- **Task statement**
Reproduce the entries from the line with "Sunday PM Service (232, 277)" to the line with "Church [Church (314 items)] (356, 374)", shifting every number in their click coordinates up by 31.

- **Task material**
╔══

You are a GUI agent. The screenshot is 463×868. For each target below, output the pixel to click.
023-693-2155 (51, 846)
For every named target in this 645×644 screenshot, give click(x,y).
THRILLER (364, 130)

╚══
╔══

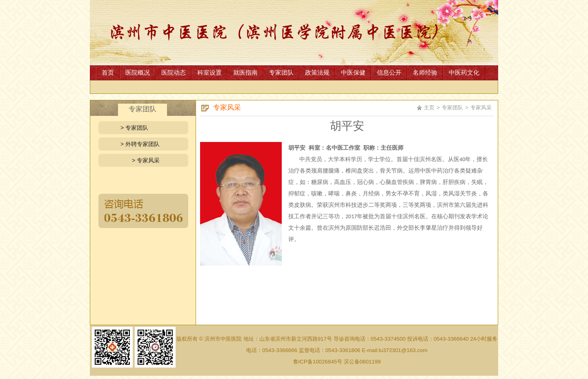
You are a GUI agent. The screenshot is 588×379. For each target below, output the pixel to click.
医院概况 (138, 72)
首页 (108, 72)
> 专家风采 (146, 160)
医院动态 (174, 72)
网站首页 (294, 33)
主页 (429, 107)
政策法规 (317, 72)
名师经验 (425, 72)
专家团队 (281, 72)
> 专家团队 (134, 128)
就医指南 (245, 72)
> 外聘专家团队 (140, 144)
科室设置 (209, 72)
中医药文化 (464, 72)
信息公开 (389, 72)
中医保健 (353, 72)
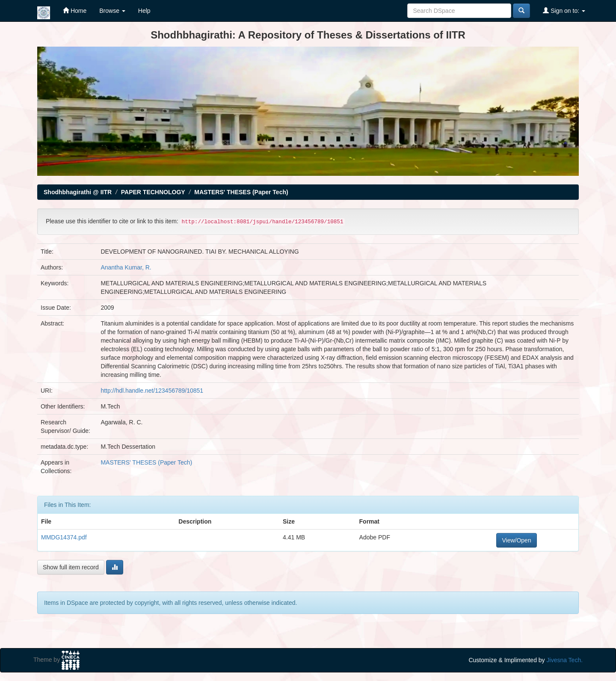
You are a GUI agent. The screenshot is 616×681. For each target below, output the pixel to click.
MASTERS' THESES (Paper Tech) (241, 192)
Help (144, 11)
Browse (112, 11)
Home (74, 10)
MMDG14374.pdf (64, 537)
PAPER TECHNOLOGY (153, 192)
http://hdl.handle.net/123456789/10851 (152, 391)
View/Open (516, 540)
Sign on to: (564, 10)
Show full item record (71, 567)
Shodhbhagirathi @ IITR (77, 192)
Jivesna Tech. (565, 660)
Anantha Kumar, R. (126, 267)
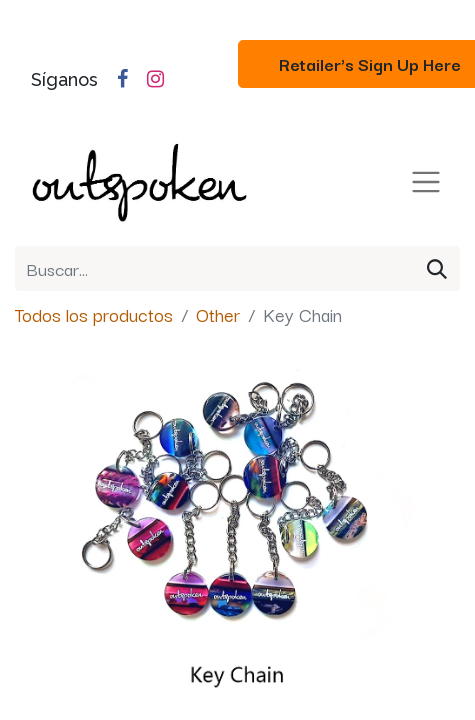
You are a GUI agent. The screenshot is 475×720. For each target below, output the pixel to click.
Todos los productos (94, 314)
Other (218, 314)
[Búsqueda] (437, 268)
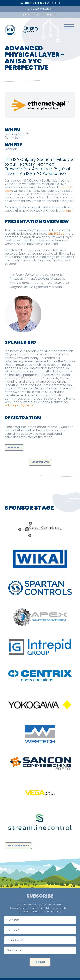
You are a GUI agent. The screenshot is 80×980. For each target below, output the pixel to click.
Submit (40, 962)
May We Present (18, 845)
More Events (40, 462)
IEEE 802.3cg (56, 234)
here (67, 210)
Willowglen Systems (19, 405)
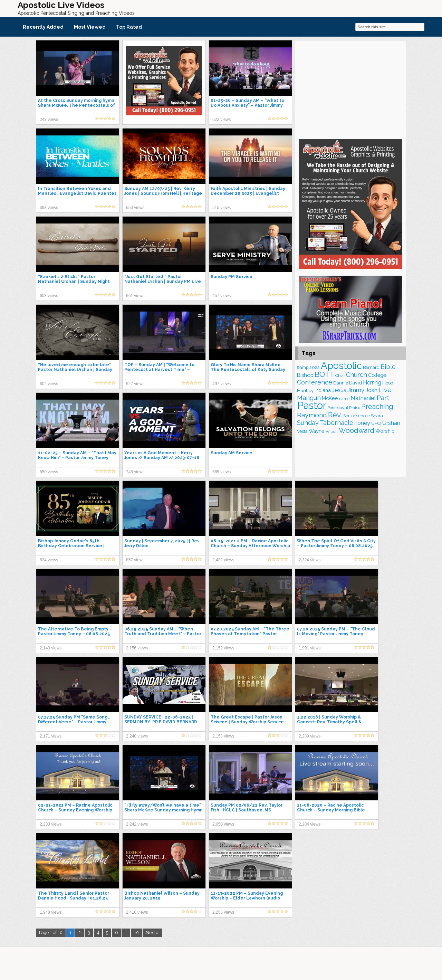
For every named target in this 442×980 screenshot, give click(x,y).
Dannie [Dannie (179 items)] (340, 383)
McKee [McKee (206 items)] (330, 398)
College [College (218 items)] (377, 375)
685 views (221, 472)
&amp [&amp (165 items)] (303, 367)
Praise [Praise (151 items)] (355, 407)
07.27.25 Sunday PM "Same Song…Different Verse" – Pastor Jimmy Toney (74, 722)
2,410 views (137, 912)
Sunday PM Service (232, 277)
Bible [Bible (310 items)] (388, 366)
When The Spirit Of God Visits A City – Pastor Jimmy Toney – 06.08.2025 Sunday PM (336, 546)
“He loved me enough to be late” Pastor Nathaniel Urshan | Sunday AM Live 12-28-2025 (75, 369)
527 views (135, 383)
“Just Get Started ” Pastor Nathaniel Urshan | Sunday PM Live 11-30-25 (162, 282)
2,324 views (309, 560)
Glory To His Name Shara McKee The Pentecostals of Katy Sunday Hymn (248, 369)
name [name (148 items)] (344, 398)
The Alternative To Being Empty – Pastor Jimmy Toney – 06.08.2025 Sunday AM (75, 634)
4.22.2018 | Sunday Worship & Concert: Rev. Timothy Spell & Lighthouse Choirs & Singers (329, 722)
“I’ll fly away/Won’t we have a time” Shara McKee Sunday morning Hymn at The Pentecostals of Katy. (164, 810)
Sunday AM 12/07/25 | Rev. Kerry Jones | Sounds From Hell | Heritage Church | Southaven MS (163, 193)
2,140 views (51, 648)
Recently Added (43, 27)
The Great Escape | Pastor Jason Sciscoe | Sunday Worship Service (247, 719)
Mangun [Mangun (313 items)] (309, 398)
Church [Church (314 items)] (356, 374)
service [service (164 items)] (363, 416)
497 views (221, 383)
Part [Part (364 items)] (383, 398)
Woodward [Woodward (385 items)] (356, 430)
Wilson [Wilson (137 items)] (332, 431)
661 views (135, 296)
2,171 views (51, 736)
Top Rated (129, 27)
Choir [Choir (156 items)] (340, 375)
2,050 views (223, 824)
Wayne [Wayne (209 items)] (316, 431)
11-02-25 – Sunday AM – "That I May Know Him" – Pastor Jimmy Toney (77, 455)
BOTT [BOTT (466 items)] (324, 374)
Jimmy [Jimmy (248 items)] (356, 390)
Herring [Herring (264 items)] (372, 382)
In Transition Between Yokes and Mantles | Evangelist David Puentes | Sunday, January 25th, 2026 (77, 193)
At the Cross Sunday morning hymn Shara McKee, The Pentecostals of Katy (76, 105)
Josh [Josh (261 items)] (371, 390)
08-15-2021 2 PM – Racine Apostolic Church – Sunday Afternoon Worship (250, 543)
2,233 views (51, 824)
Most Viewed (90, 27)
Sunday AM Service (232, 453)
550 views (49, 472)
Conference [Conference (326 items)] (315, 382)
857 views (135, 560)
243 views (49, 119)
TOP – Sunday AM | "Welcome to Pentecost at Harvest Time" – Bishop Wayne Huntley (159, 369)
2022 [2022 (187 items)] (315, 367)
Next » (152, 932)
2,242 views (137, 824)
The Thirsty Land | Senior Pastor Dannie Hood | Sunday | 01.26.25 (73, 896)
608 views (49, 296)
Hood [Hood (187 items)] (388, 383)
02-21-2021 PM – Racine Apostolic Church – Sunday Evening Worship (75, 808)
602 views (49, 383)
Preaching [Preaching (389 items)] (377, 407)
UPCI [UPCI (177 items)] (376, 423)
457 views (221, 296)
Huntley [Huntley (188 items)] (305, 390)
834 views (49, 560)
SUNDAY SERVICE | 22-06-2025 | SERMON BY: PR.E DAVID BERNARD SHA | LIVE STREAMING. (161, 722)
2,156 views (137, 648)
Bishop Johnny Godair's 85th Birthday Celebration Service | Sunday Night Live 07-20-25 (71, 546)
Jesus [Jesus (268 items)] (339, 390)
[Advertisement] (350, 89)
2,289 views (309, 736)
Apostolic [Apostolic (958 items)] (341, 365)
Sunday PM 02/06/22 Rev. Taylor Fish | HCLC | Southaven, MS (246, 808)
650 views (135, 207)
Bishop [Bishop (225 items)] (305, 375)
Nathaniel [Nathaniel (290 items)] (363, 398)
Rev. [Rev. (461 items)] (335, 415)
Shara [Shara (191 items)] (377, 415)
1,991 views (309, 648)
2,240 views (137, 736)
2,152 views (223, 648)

╚══

- **The solution**
Sunday PM Service (263, 308)
Bible [Bible (310 items)] (419, 397)
When The Spirit Of God Visits A City – Pastor Jimmy Toney – 06.08.2025 Sunday PM (367, 577)
“He loved me enough to be late” Pastor Nathaniel Urshan | Sunday AM Live 12-28-2025 (106, 400)
527 views (166, 414)
“Just Get Started ” Pastor Nathaniel Urshan | Sunday PM Live 11-30-25 (193, 313)
2,324 views (340, 591)
Glory To His Name Shara McKee The Pentecostals of Katy Sunday Hymn (279, 400)
name [name (148 items)] (375, 429)
The Alternative To Being Empty – Pastor Jimmy Toney – 06.08.2025 Sunday AM (106, 665)
4.22.2018 | Sunday Worship & Concert: Rev. Timothy Spell & Lighthouse Choirs & Singers (360, 753)
“I’ll fly away/Won’t we have a time” Shara McKee Sunday morning Hymn at The Pentecostals of Katy. (195, 841)
Sunday AM 12/07/25 | Rev. Kerry Jones | Sounds From Hell | Heritage Church | Southaven MS (194, 224)
2,140 views (82, 679)
Recently Added (74, 58)
The Great Escape | Pastor Jason Sciscoe | Sunday Worship Service (278, 750)
Mangun [Mangun (313 items)] (340, 429)
Church [Church (314 items)] (387, 405)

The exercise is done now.